Ciprofloxacin is used to treat infections of the skin, lungs, airways, bones, and joints caused by susceptible bacteria. Ciprofloxacin is also frequently used to treat urinary infections caused by bacteria such as E. coli. Ciprofloxacin is effective in treating infectious diarrheas caused by E. coli, campylobacter jejuni, and shigella bacteria.

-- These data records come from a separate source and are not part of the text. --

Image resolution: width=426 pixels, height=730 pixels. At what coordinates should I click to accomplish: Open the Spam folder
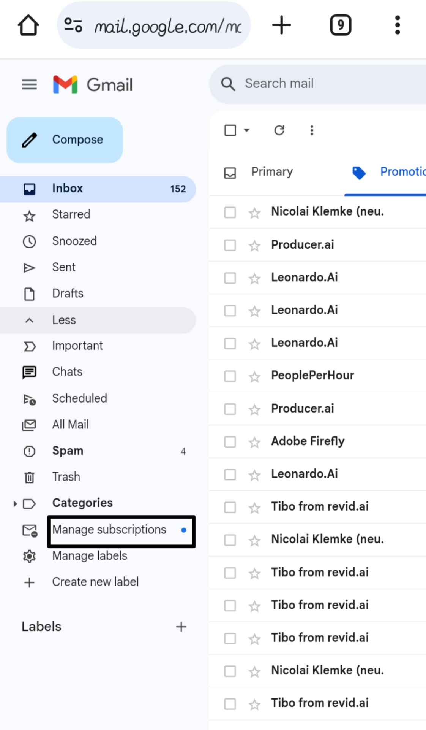(x=68, y=451)
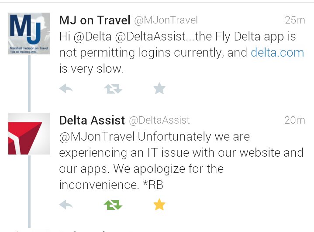The height and width of the screenshot is (232, 314).
Task: Tap the Delta Assist display name
Action: 92,120
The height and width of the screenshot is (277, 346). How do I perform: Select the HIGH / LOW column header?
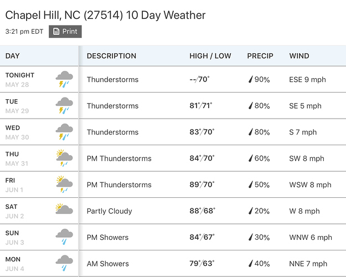coord(210,56)
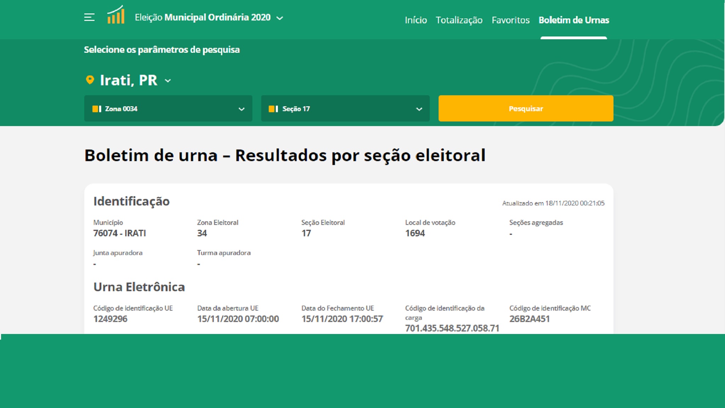This screenshot has height=408, width=725.
Task: Open the hamburger menu icon
Action: [89, 17]
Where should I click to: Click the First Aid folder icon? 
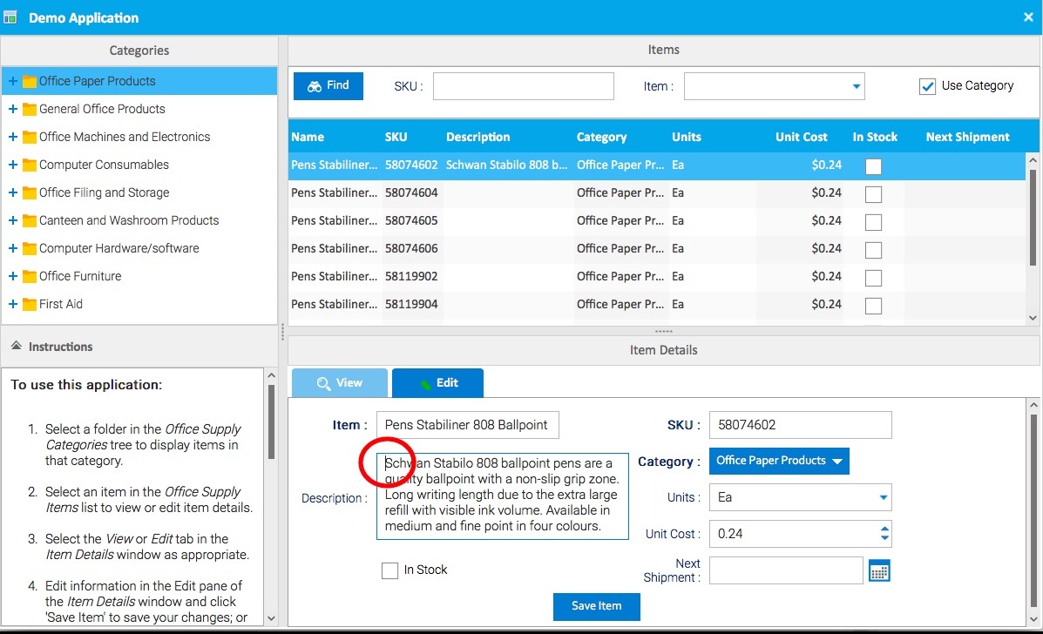coord(30,305)
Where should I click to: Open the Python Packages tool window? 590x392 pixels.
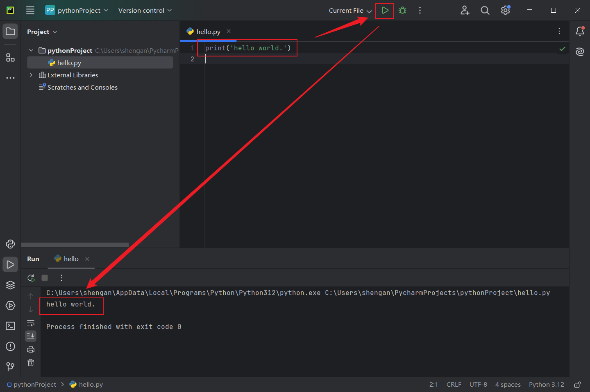coord(10,285)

Ciprofloxacin, a fluoroquinolone, is a concentration dependent bactericidal agent. It is structurally related to enrofloxacin, and has a similar spectrum of activity. Both of these antimicrobials have shown activity against some gram positive aerobes and a wide range of gram negative bacilli and cocci, which include Klebsiella, Pseudomonas, Salmonella, and other organisms such as Mycoplasma, Staphylococci and Chlamydia . Due to the fluoroquinolone’s variable activity against most Streptococci, as well as their weak activity against many anaerobic bacteria, they are generally not recommended for use in treating infections where these types of microbes are present. Like enrofloxacin, ciprofloxacin is believed to act by inhibiting bacterial DNA-gyrase which prevents DNA supercoiling and DNA synthesis. When taken orally ciprofloxacin is well absorbed, and although the presence of food in the stomach may delay rate it does not seem to effect its absorption capability. Both enrofloxacin and ciprofloxacin are well distributed throughout the body, and can be found in small concentrations in the cerebral spinal fluid. Ciprofloxacin is a metabolite of enrofloxacin, and like enrofloxacin is eliminated by both renal and hepatic mechanisms, as well as in breast milk. The quinolone class of drugs have been shown to produce erosions of cartilage in weight bearing joints and other signs of arthropathy in immature animals of various species.